Data excerpts: Begin

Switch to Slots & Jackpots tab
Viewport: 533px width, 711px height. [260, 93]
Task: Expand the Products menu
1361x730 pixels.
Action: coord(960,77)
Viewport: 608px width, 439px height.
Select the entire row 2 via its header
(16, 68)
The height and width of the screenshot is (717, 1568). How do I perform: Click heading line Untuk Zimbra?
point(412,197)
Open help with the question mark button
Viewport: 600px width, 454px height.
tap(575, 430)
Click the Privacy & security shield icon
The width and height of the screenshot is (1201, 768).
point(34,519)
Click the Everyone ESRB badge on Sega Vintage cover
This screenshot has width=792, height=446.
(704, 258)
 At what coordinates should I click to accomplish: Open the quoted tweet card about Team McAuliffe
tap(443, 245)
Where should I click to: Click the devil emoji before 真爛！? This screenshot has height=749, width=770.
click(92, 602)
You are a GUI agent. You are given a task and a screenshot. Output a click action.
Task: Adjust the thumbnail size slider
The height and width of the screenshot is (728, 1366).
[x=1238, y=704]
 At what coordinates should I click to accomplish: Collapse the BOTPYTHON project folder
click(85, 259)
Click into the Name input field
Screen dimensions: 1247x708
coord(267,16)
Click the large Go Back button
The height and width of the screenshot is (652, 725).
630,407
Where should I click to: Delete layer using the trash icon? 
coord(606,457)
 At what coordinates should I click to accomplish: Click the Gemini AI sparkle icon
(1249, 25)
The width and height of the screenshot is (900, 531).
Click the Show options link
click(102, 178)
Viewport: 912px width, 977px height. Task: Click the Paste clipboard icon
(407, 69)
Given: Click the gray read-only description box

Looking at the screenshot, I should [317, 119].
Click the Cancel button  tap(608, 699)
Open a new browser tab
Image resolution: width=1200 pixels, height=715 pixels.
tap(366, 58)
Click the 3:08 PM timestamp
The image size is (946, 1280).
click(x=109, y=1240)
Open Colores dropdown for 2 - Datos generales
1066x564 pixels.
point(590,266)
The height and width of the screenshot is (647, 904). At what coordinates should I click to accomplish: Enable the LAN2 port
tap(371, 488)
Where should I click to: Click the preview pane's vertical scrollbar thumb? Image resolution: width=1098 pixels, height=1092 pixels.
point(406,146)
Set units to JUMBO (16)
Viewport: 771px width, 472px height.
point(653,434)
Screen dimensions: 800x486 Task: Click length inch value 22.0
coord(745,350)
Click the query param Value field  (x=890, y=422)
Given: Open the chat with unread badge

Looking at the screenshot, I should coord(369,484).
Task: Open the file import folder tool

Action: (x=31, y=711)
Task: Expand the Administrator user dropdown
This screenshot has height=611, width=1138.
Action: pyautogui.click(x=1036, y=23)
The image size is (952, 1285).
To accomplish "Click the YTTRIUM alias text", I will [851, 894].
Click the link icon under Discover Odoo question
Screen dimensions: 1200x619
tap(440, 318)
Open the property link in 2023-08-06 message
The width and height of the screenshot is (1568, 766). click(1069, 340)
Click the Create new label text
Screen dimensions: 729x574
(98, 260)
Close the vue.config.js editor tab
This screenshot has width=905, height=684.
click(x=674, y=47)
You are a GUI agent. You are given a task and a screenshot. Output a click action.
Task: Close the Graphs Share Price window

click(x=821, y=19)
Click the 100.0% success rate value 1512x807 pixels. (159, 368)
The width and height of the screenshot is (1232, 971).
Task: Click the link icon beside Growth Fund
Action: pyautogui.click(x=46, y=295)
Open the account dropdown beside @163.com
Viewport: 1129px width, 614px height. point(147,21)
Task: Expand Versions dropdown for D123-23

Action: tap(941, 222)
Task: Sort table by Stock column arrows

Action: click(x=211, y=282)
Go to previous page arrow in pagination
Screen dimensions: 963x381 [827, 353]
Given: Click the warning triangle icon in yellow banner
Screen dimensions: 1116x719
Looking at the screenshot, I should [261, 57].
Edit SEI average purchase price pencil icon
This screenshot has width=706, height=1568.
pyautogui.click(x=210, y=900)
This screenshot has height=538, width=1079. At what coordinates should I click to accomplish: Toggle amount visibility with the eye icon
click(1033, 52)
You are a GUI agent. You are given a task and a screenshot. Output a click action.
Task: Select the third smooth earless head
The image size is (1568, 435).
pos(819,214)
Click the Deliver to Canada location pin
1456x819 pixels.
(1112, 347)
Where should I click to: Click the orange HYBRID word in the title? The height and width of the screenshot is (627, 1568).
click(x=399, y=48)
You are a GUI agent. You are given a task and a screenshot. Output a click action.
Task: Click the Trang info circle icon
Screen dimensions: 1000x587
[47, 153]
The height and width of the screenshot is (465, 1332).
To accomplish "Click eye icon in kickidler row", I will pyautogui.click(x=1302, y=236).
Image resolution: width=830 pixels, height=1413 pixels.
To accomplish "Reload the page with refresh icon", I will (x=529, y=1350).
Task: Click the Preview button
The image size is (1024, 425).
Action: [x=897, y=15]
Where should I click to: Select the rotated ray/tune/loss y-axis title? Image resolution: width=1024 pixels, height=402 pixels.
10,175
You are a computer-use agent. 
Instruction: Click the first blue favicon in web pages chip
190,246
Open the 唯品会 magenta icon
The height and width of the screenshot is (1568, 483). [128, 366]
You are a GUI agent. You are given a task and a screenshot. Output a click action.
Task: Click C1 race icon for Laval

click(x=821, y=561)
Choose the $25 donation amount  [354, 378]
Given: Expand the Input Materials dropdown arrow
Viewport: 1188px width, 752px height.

Data excerpts: End

• [Exercise requirements]:
The full data, transcribed without change, is the expected answer.

• [Answer space]:
Switch to Slots & Jackpots tab
Viewport: 533px width, 711px height. [260, 93]
Task: Expand the Products menu
1361x730 pixels.
Action: coord(960,77)
Viewport: 608px width, 439px height.
Select the entire row 2 via its header
(16, 68)
The height and width of the screenshot is (717, 1568). How do I perform: Click heading line Untuk Zimbra?
point(412,197)
Open help with the question mark button
Viewport: 600px width, 454px height.
tap(575, 430)
Click the Privacy & security shield icon
The width and height of the screenshot is (1201, 768).
point(34,519)
Click the Everyone ESRB badge on Sega Vintage cover
This screenshot has width=792, height=446.
(704, 258)
 At what coordinates should I click to accomplish: Open the quoted tweet card about Team McAuliffe
tap(443, 245)
Where should I click to: Click the devil emoji before 真爛！? This screenshot has height=749, width=770.
click(92, 602)
You are a GUI agent. You are given a task and a screenshot. Output a click action.
Task: Adjust the thumbnail size slider
The height and width of the screenshot is (728, 1366).
[x=1238, y=704]
 At what coordinates should I click to accomplish: Collapse the BOTPYTHON project folder
click(85, 259)
Click into the Name input field
Screen dimensions: 1247x708
coord(267,16)
Click the large Go Back button
The height and width of the screenshot is (652, 725).
630,407
Where should I click to: Delete layer using the trash icon? 
coord(606,457)
 At what coordinates should I click to accomplish: Click the Gemini AI sparkle icon
(1249, 25)
The width and height of the screenshot is (900, 531).
Click the Show options link
click(102, 178)
Viewport: 912px width, 977px height. Task: Click the Paste clipboard icon
(407, 69)
Given: Click the gray read-only description box

Looking at the screenshot, I should [317, 119].
Click the Cancel button  tap(608, 699)
Open a new browser tab
Image resolution: width=1200 pixels, height=715 pixels.
tap(366, 58)
Click the 3:08 PM timestamp
The image size is (946, 1280).
click(x=109, y=1240)
Open Colores dropdown for 2 - Datos generales
1066x564 pixels.
point(590,266)
The height and width of the screenshot is (647, 904). At what coordinates should I click to accomplish: Enable the LAN2 port
tap(371, 488)
Where should I click to: Click the preview pane's vertical scrollbar thumb? Image resolution: width=1098 pixels, height=1092 pixels.
point(406,146)
Set units to JUMBO (16)
Viewport: 771px width, 472px height.
point(653,434)
Screen dimensions: 800x486 Task: Click length inch value 22.0
coord(745,350)
Click the query param Value field  (x=890, y=422)
Given: Open the chat with unread badge

Looking at the screenshot, I should coord(369,484).
Task: Open the file import folder tool

Action: (x=31, y=711)
Task: Expand the Administrator user dropdown
This screenshot has height=611, width=1138.
Action: pyautogui.click(x=1036, y=23)
The image size is (952, 1285).
To accomplish "Click the YTTRIUM alias text", I will [851, 894].
Click the link icon under Discover Odoo question
Screen dimensions: 1200x619
tap(440, 318)
Open the property link in 2023-08-06 message
The width and height of the screenshot is (1568, 766). click(1069, 340)
Click the Create new label text
Screen dimensions: 729x574
(98, 260)
Close the vue.config.js editor tab
This screenshot has width=905, height=684.
click(x=674, y=47)
You are a GUI agent. You are given a task and a screenshot. Output a click action.
Task: Close the Graphs Share Price window

click(x=821, y=19)
Click the 100.0% success rate value 1512x807 pixels. (159, 368)
The width and height of the screenshot is (1232, 971).
Task: Click the link icon beside Growth Fund
Action: pyautogui.click(x=46, y=295)
Open the account dropdown beside @163.com
Viewport: 1129px width, 614px height. point(147,21)
Task: Expand Versions dropdown for D123-23

Action: tap(941, 222)
Task: Sort table by Stock column arrows

Action: click(x=211, y=282)
Go to previous page arrow in pagination
Screen dimensions: 963x381 [827, 353]
Given: Click the warning triangle icon in yellow banner
Screen dimensions: 1116x719
Looking at the screenshot, I should [261, 57].
Edit SEI average purchase price pencil icon
This screenshot has width=706, height=1568.
pyautogui.click(x=210, y=900)
This screenshot has height=538, width=1079. At what coordinates should I click to accomplish: Toggle amount visibility with the eye icon
click(1033, 52)
You are a GUI agent. You are given a task and a screenshot. Output a click action.
Task: Select the third smooth earless head
The image size is (1568, 435).
pos(819,214)
Click the Deliver to Canada location pin
1456x819 pixels.
(1112, 347)
Where should I click to: Click the orange HYBRID word in the title? The height and width of the screenshot is (627, 1568).
click(x=399, y=48)
You are a GUI agent. You are given a task and a screenshot. Output a click action.
Task: Click the Trang info circle icon
Screen dimensions: 1000x587
[47, 153]
The height and width of the screenshot is (465, 1332).
To accomplish "Click eye icon in kickidler row", I will pyautogui.click(x=1302, y=236).
Image resolution: width=830 pixels, height=1413 pixels.
To accomplish "Reload the page with refresh icon", I will (x=529, y=1350).
Task: Click the Preview button
The image size is (1024, 425).
Action: [x=897, y=15]
Where should I click to: Select the rotated ray/tune/loss y-axis title? Image resolution: width=1024 pixels, height=402 pixels.
10,175
You are a computer-use agent. 
Instruction: Click the first blue favicon in web pages chip
190,246
Open the 唯品会 magenta icon
The height and width of the screenshot is (1568, 483). [128, 366]
You are a GUI agent. You are given a task and a screenshot. Output a click action.
Task: Click C1 race icon for Laval

click(x=821, y=561)
Choose the $25 donation amount  [354, 378]
Given: Expand the Input Materials dropdown arrow
Viewport: 1188px width, 752px height.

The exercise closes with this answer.